● **What you need to do**
Your task is to count the lines of the records that contain "agent". Answer with the number and nothing else.

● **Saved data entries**
═══
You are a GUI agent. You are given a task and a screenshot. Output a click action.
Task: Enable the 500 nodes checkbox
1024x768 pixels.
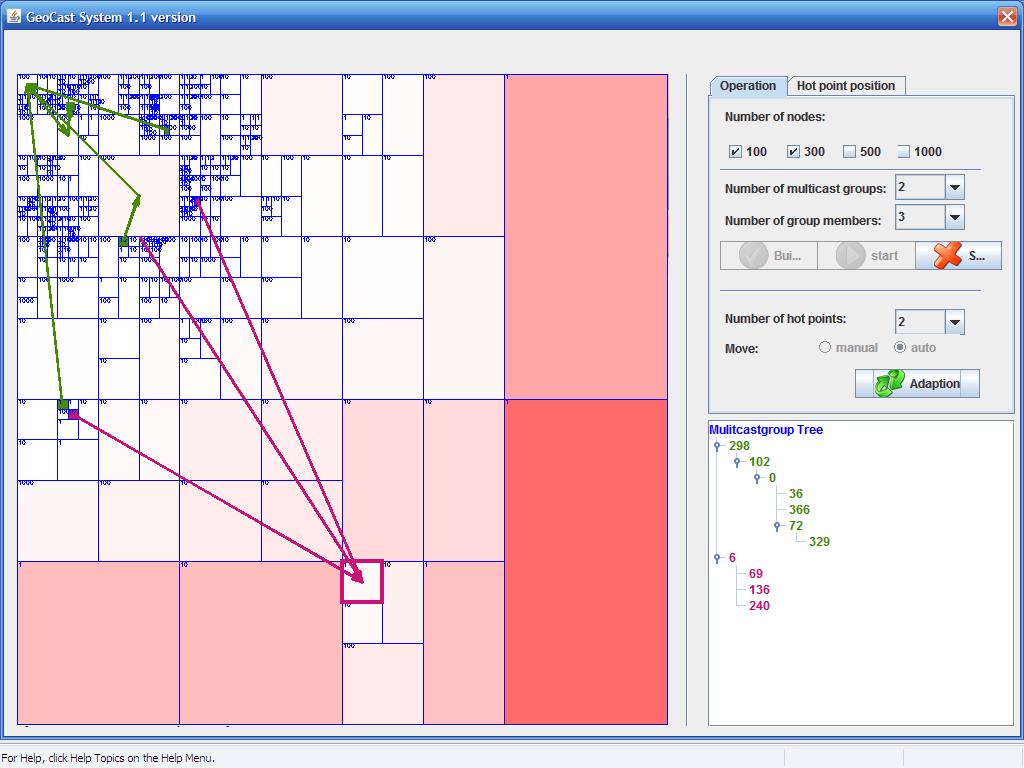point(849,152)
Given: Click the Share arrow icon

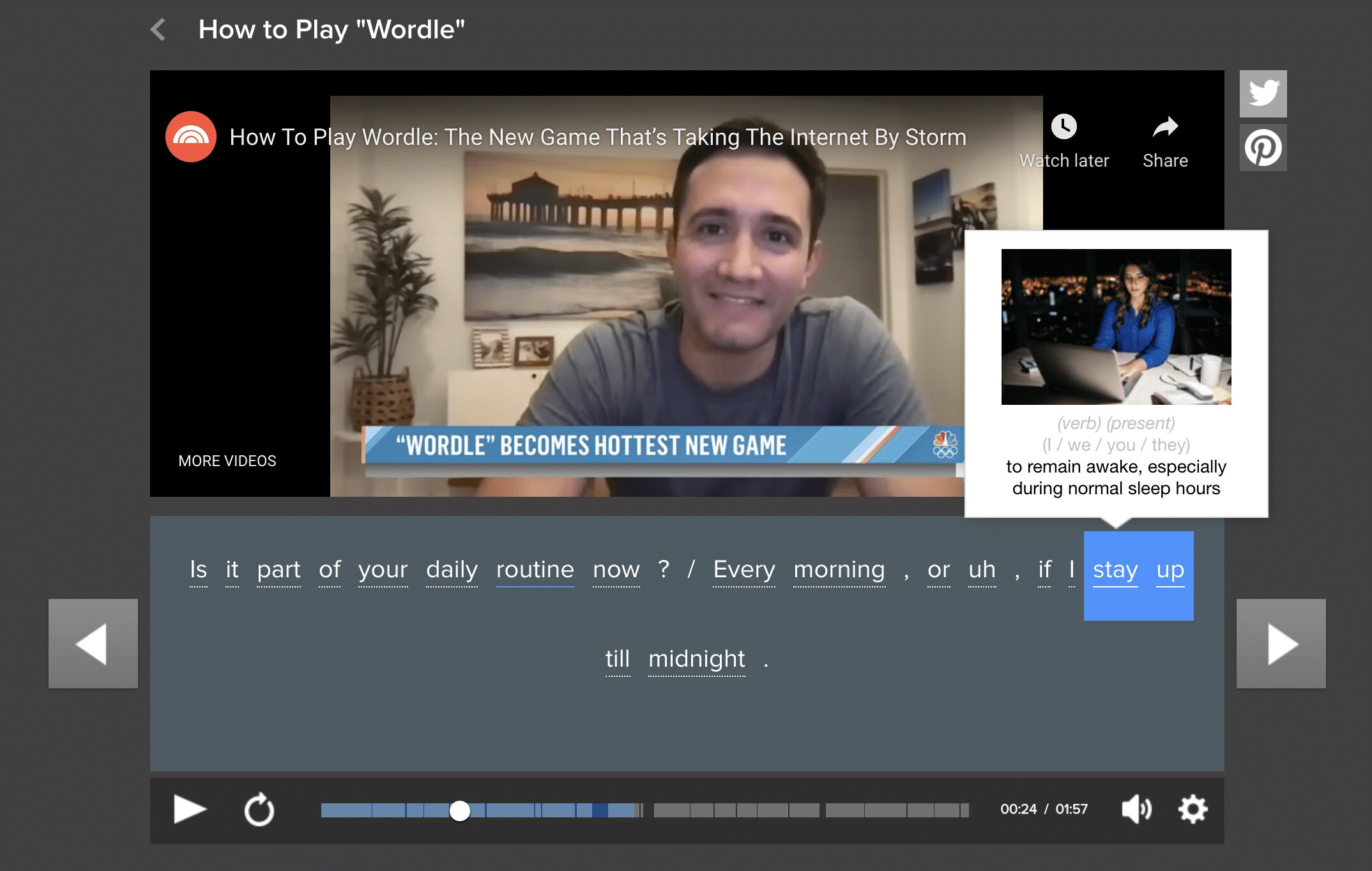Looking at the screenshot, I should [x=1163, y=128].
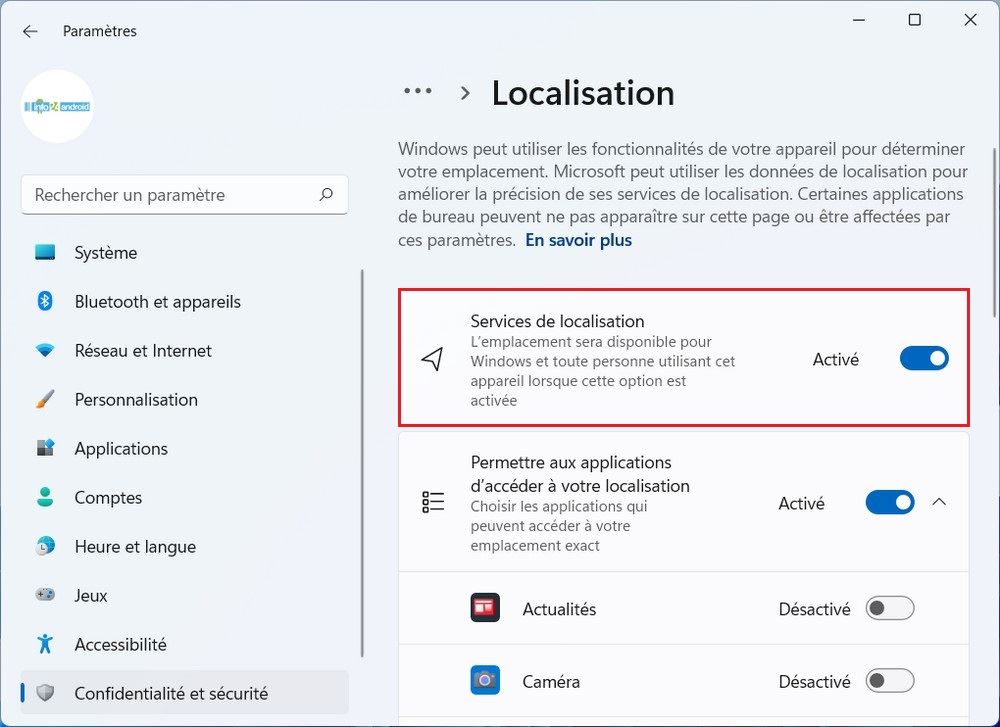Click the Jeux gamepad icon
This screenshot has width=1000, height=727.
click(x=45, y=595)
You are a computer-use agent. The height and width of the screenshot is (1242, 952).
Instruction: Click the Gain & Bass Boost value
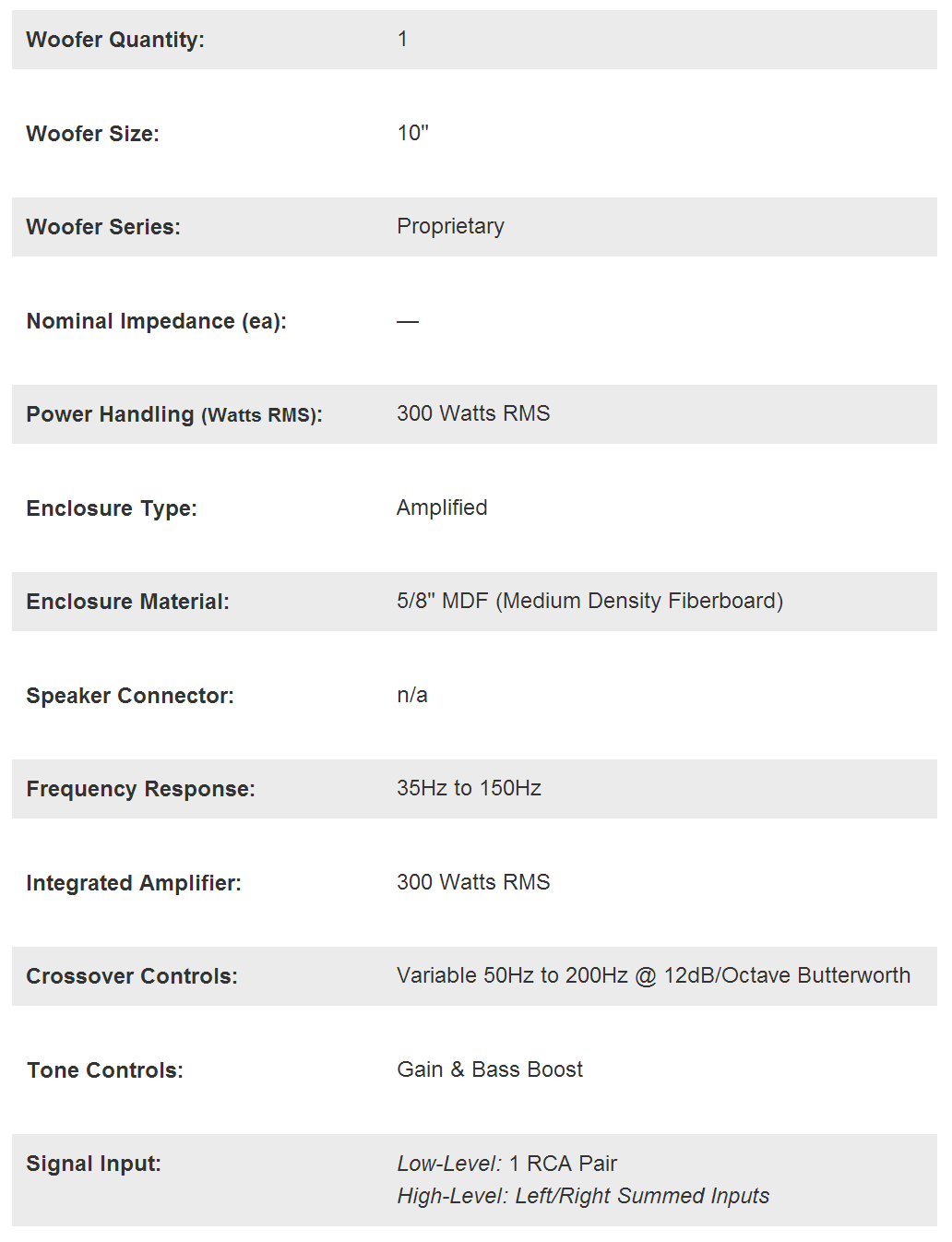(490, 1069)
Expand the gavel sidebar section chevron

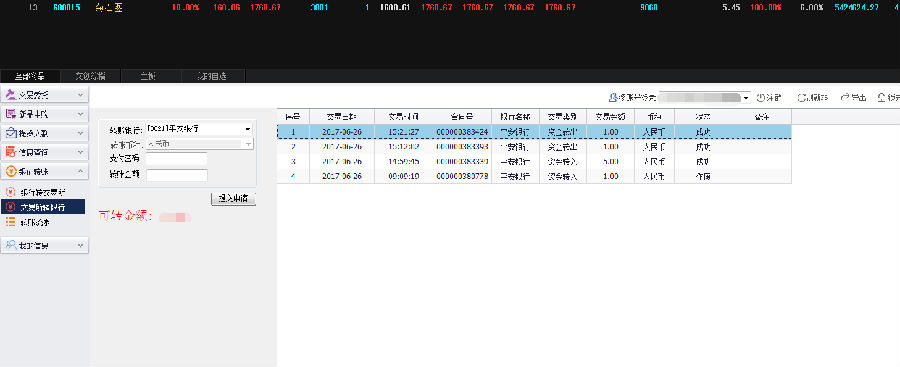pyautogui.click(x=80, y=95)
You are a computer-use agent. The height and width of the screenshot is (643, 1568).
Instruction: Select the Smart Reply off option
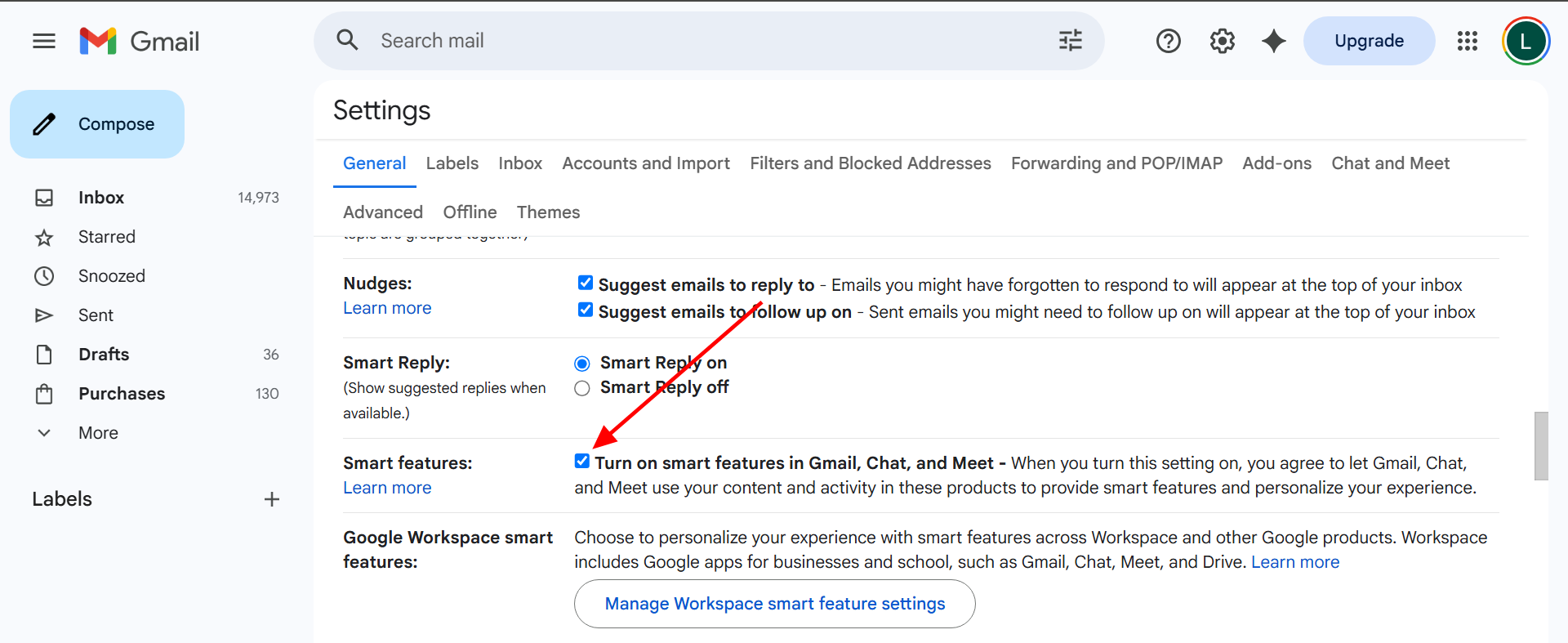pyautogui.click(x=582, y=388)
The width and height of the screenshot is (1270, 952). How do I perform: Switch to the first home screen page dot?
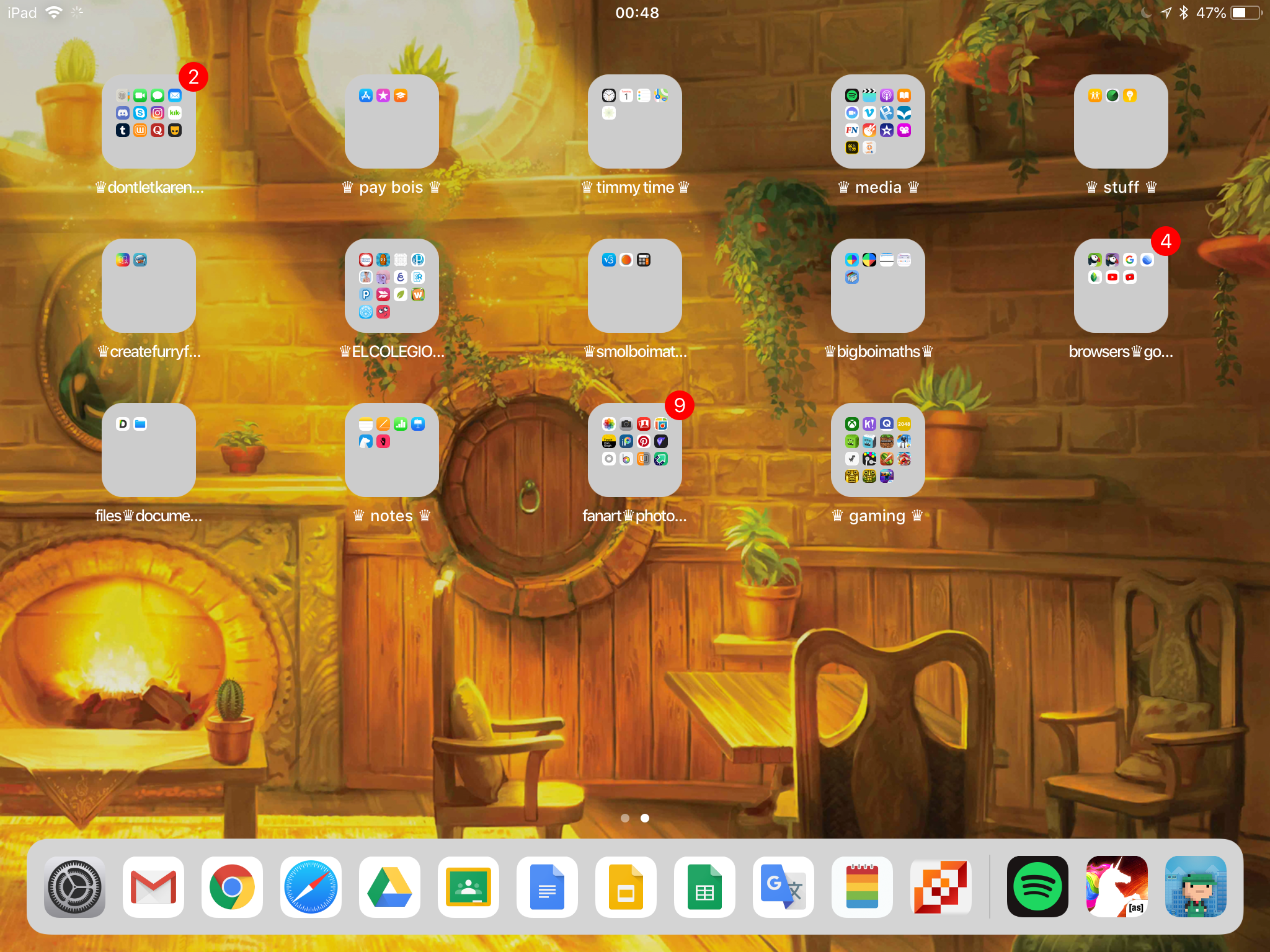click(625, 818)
═══
● **Exercise answer**
3